▸ Written problem 1
Quote the part of the battery thread starting with "I am in the" and going on through "rate of 1.3.".

▸ Text section
·····

On December 26, 2015 at 10:19pm
Adam wrote:

The only way to hold a lithium battery at 0v safely is submerged in salt water and it should only be done when the battery has become unsafe to handle. This battery would qualify. Also, once submerged in the salt water the battery should be taken to to a recycling center that will take lithium batteries.

On January 29, 2017 at 10:38am
khayrul bashar wrote:

can you tell me somebody what is the meaning of life cycle & how many cycle charge/discharge is called life cycle.

On April 10, 2017 at 8:55am
Mike Williams wrote:

Ok, so after completing the discharge of battery, and taken to recycling, what is done with batteries.. Are they discarded or recycled…???

On August 25, 2017 at 6:51am
Ed Pitcher wrote:

My wife and I live off the grid. We are thinking of changing our battery storage from lead acid to LiFePO4 batteries. We have an average winter discharge of 30 amps per hour. How many hours would a 1600 amp hour system last before needing recharge at a 50% discharge level. The Ragone Plot was beyond my pay grade to extrapolate to a larger system. Thank you in advance for any help.

On May 29, 2018 at 9:02am
Masendi Patrick wrote:

Mr. Ed Pitcher from my experience in sizing considering DoD of 50% that leaves you with 800 Ah and dividing that by 30A, you obtain 26.7 hrs ie complete one day plus additional 2.7 hrs into the second day

On August 10, 2018 at 9:12am
Mariano Perez wrote:

Using in complementary explanations in PostGraduate Works for Chemistry Degree Students

On October 9, 2018 at 4:10am
Fred Sterling wrote:

I am in the process of working out what capacity of battery I would require for an application where the draw is 0.5A and the run time is 504hours (21days)

If I were to use a 300ah battery at 85% DoD the capacity is 255ah.
The daily draw would be 12A (0.5 x 24) and 12 x 21 = 252Ah making the battery suitable, however, Using the Peukert law, and taking into consideration the general decay of a lead acid battery at a rate of 1.3.

Doing 12 x 1.3 = 15.6A (As the daily draw) Would I then need a 328Ah battery at 85% DoD, so a 385Ah battery in total?

Could anyone shed some light on this??



On October 19, 2018 at 12:38am
Alan Saunders wrote:

N.B. The Peukert factor (k) is an exponent not a multiplicand! The above example (15A x 1.3 = 19.5A) is nonsense!

·····

▸ Material for this exercise
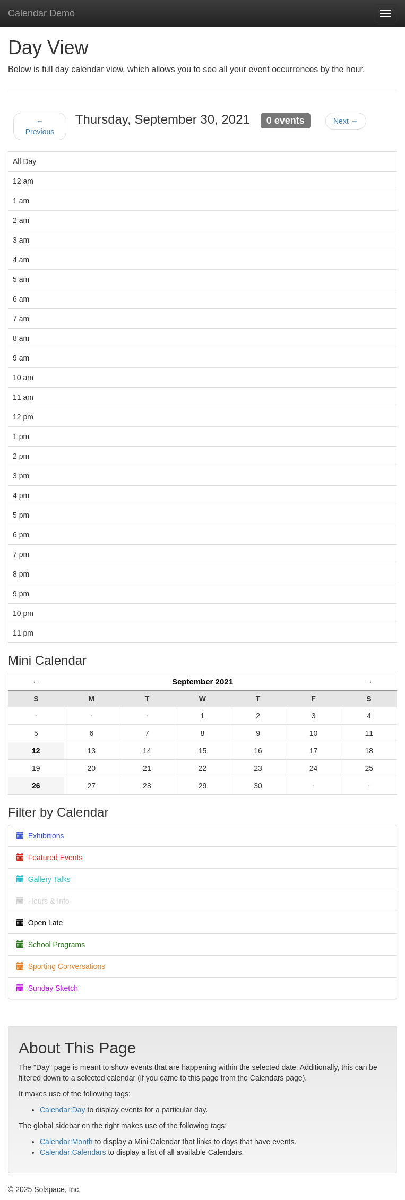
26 (36, 786)
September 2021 (202, 681)
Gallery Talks (43, 879)
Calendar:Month (66, 1141)
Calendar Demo (41, 13)
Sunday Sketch (47, 988)
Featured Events (49, 857)
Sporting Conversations (60, 966)
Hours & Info (43, 901)
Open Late (39, 923)
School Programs (50, 944)
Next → (345, 121)
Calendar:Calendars (73, 1152)
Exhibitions (40, 836)
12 (36, 751)
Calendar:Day (62, 1109)
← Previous (39, 126)
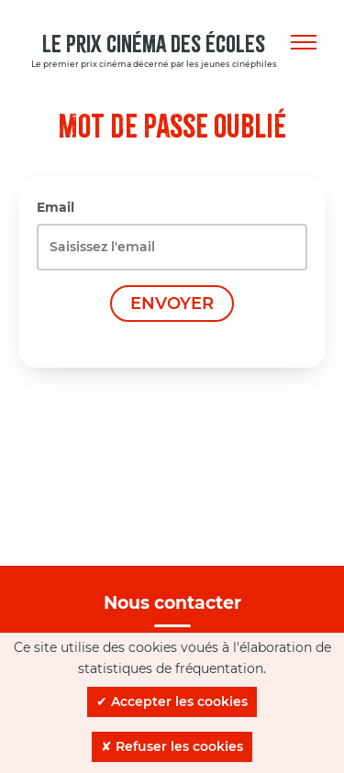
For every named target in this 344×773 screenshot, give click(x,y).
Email (55, 207)
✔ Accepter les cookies (172, 701)
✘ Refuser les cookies (172, 746)
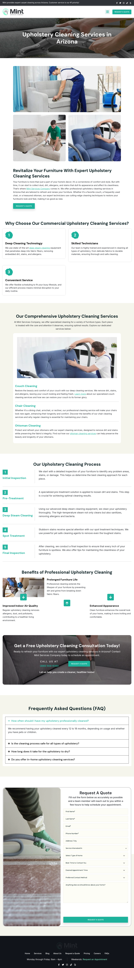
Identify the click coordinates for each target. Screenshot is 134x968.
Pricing (87, 942)
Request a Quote (72, 942)
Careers (97, 942)
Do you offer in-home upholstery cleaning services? (43, 748)
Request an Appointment (95, 948)
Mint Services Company (38, 188)
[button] (67, 710)
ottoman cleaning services (83, 422)
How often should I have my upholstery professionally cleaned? (50, 710)
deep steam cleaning (39, 248)
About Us (57, 942)
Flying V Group (125, 965)
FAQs (107, 942)
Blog (47, 942)
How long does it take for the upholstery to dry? (40, 740)
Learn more (80, 383)
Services (37, 942)
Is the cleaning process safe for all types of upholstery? (45, 732)
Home (27, 942)
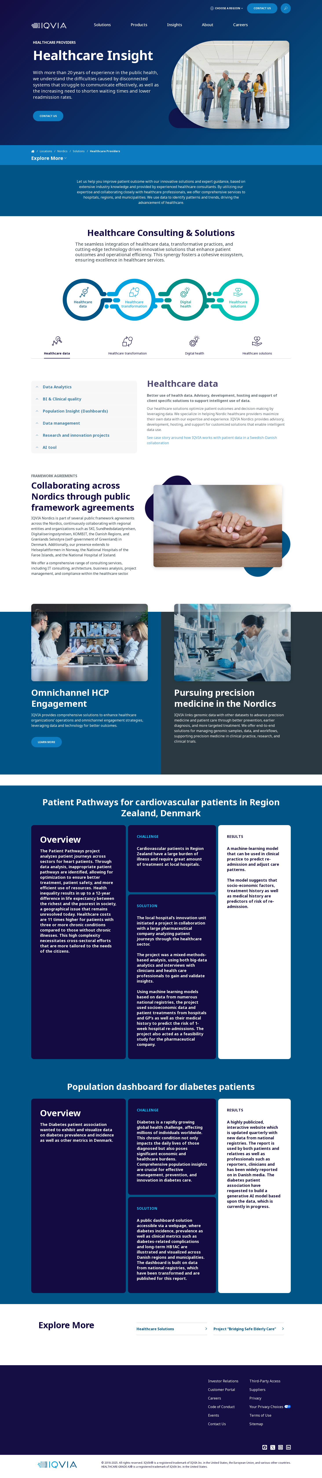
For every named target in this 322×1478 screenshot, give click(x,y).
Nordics (62, 151)
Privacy (255, 1398)
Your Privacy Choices (266, 1406)
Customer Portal (221, 1389)
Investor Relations (223, 1381)
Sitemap (256, 1423)
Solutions (102, 24)
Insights (174, 24)
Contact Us (217, 1423)
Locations (46, 151)
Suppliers (257, 1389)
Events (213, 1415)
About (207, 24)
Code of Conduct (221, 1406)
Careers (240, 24)
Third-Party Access (264, 1381)
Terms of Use (260, 1415)
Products (139, 24)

·····

▸ Written problem 2
Print the rows exactly, starting with the first row and going on through the line with "Investor Relations (223, 1381)", and leave the pictures out of your answer.

▸ Solution 1
I am in the process of working out what capacity of battery I would require for an application where the draw is 0.5A and the run time is 504hours (21days)

If I were to use a 300ah battery at 85% DoD the capacity is 255ah.
The daily draw would be 12A (0.5 x 24) and 12 x 21 = 252Ah making the battery suitable, however, Using the Peukert law, and taking into consideration the general decay of a lead acid battery at a rate of 1.3.

▸ Solution 2
26 (36, 786)
September 2021 (202, 681)
Gallery Talks (43, 879)
Calendar:Month (66, 1141)
Calendar Demo (41, 13)
Sunday Sketch (47, 988)
Featured Events (49, 857)
Sporting Conversations (60, 966)
Hours & Info (43, 901)
Open Late (39, 923)
School Programs (50, 944)
Next → (345, 121)
Calendar:Calendars (73, 1152)
Exhibitions (40, 836)
12 (36, 751)
Calendar:Day (62, 1109)
← Previous (39, 126)
For every named target in this 344×773 screenshot, give click(x,y).
Email (55, 207)
✔ Accepter les cookies (172, 701)
✘ Refuser les cookies (172, 746)
Identify the click coordinates for each target. Screenshot is 134x968.
Pricing (87, 942)
Request a Quote (72, 942)
Careers (97, 942)
Do you offer in-home upholstery cleaning services? (43, 748)
Request an Appointment (95, 948)
Mint Services Company (38, 188)
[button] (67, 710)
ottoman cleaning services (83, 422)
How often should I have my upholstery professionally cleaned? (50, 710)
deep steam cleaning (39, 248)
About Us (57, 942)
Flying V Group (125, 965)
FAQs (107, 942)
Blog (47, 942)
How long does it take for the upholstery to dry? (40, 740)
Learn more (80, 383)
Services (37, 942)
Is the cleaning process safe for all types of upholstery? (45, 732)
Home (27, 942)
For every named target in this 322×1478 screenshot, give click(x,y).
Nordics (62, 151)
Privacy (255, 1398)
Your Privacy Choices (266, 1406)
Customer Portal (221, 1389)
Investor Relations (223, 1381)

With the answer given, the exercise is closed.